The federal eviction moratorium has been extended another month, with an end date of July 31, 2021. The CDC says this will be the last time the moratorium will be extended, however, some states (like California) have extended the moratorium even longer. While evictions can still take place under some circumstances, all evictions based on nonpayment of rent or other fees are prohibited.
Although you may not be able to pursue eviction at this time, there are some steps you can take to mitigate the financial impact of tenant defaults.
Look into Rental Assistance for Your Tenants
Although the CDC doesn’t provide rental assistance for tenants, you may consider researching the U.S. Department of Housing and Urban Development’s (HUD) emergency grants and other programs to see if there’s one your tenant might qualify for.

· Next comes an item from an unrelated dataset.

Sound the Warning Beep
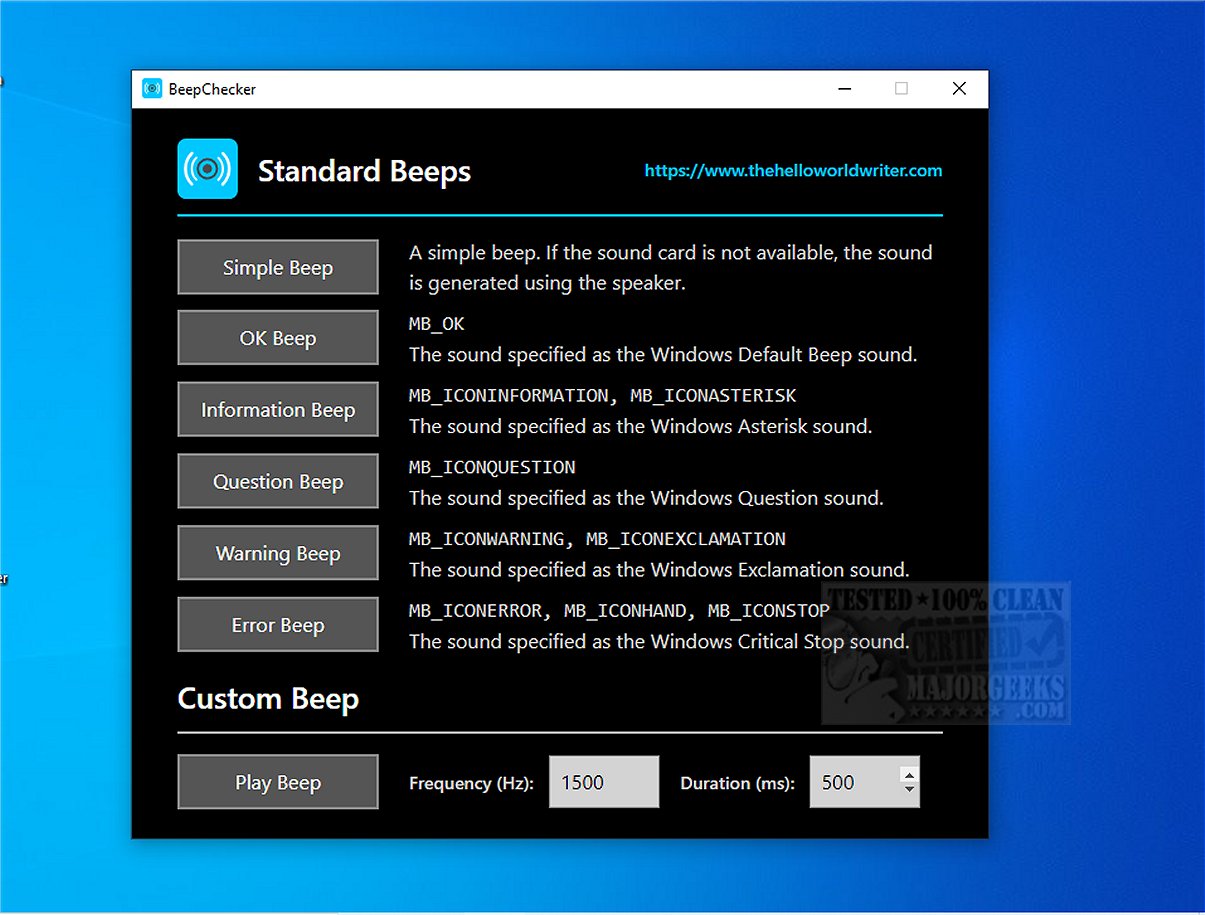This screenshot has width=1205, height=915. (x=277, y=552)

Likewise, check locally to see if there are any types of rental aid in place; some areas have also been offering rent vouchers or emergency funds to tenants in need of assistance. There are currently many resources available to help renters, so it may be in your best interest to research these options and bring them to your tenants’ attention – do what you can to help them pay you.
Work Out a Temporary Solution with Your Tenants
Depending on how much you rely on rental income from your tenants, you have a few options for working with those who have fallen behind on their rent:
- Forgive rent. If your financial situation allows it, and you’re willing, you could waive rent for a month, with an agreement to revisit the payment arrangement in the future.

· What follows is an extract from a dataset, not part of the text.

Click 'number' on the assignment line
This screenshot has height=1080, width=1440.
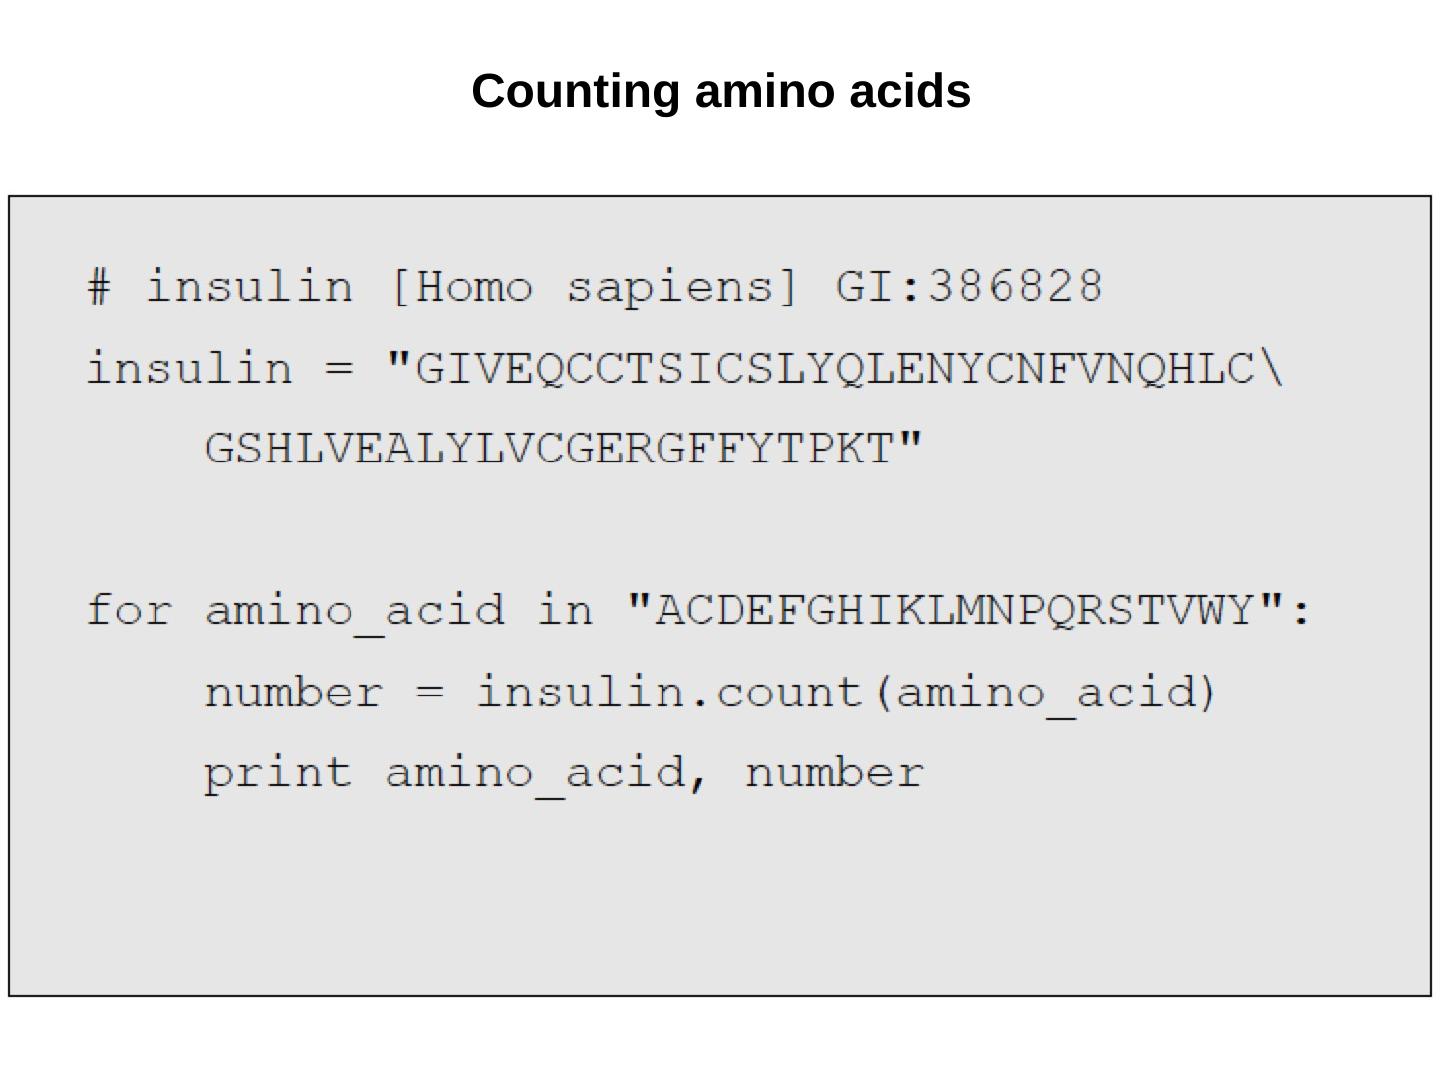(293, 692)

- Postpone rent and offer payment plans. You could offer to postpone rent for a designated period of time, with an agreement that the rent will be repaid. In your repayment agreement, make sure to state whether the payments for the rent owed can be spread out over time, paid all at once, or paid back when they receive a stimulus or other form of financial aid.
- Reduce the rent. In some cases, lowering the rent may be a good option for you and your tenant. This will allow the tenant to meet some of their financial obligations to you while providing you with some income to handle your expenses. For example, if you normally collect $1,200 a month for rent, but your mortgage is $900, you could temporarily lower the mortgage to $900 so you can continue to pay your lender. You may not be able to make a profit this way, but it can help you avoid defaulting on your mortgage.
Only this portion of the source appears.